L’ultimo anno è trascorso sotto il peso di quella minaccia, che prima incombeva sulla sua vita in modo diffuso. Ogni volta che incrociava qualcuno, che qualcuno gli rivolgeva la parola o il telefono squillava a casa sua, l’angoscia gli stringeva lo stomaco. 

Il racconto prende letteralmente alla gola per l’orrore dei dettagli che soprattutto durante la cronaca processuale lo scrittore riporta con fedeltà, e con il proprio smarrimento personale nel dover trattare una materia talmente indicibile.

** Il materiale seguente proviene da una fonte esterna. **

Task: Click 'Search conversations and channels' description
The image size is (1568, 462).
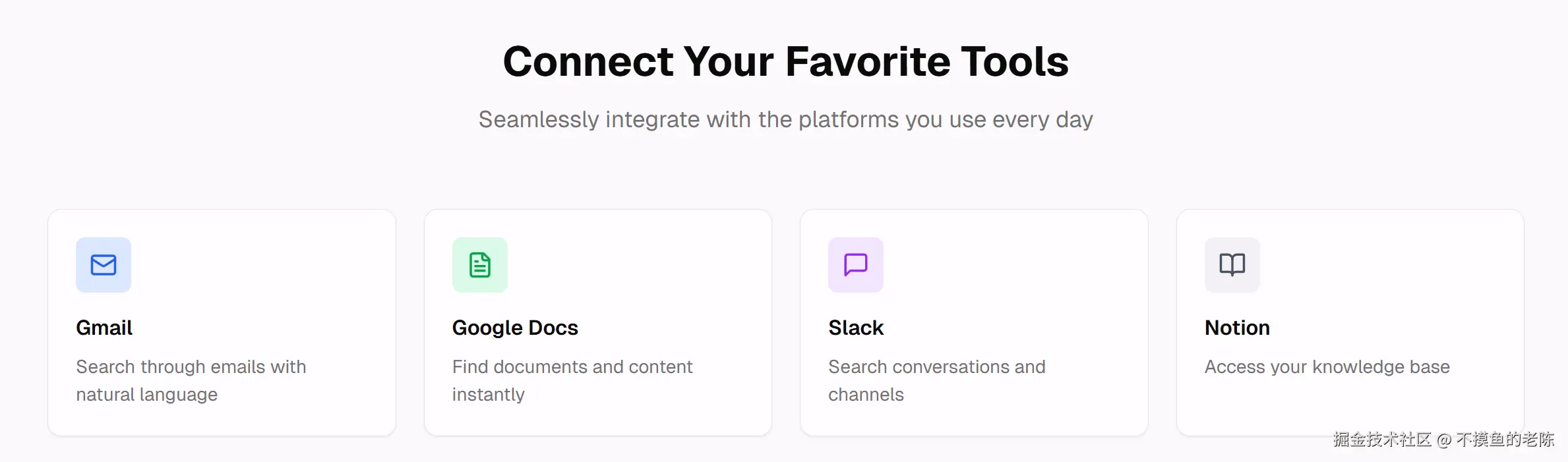Action: point(936,380)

A differenza del capolavoro di Capote, non si avverte qui l’empatia verso il colpevole da parte dello scrittore, che pure riesce nel corso del libro a farci sentire dentro la psiche dell’uomo e che comunque, intervistando anche amici e qualche volontario che frequenteranno il Romand negli anni di carcere constatandone il suo presunto pentimento, la richiesta di perdono alla moglie uccisa e una fervida fede nel perdono di Dio, non potrà esimersi dal chiedersi se questo non sia l’estremo ulteriore inganno verso di sé e verso chi lo ascolta. Le sue riflessioni ci fanno sentire increduli e angosciati davanti a un male che non riusciamo a comprendere, un male interno, personale, che forse però speriamo sia esterno, “ l’avversario” che biblicamente chiamiamo Satana con cui potremmo doverci confrontare. Un libro che racconta una vicenda umana terribile.

Mentre tornavo a Parigi per rimettermi a lavoro, non vedevo più ombra di mistero nella sua lunga impostura, ma solo una misera commiserazione di cecità, disperazione e vigliaccheria. Ormai sapevo cos’accadeva nella sua testa durante le lunghe ore vuote trascorse nelle aree di servizio o nei parcheggi dei bar, era una cosa che in qualche modo avevo vissuto anch’io, e che mi ero lasciato alle spalle. Ma mi chiedevo: che cosa accade, adesso, nel suo cuore durante le ore notturne di veglia e di preghiera?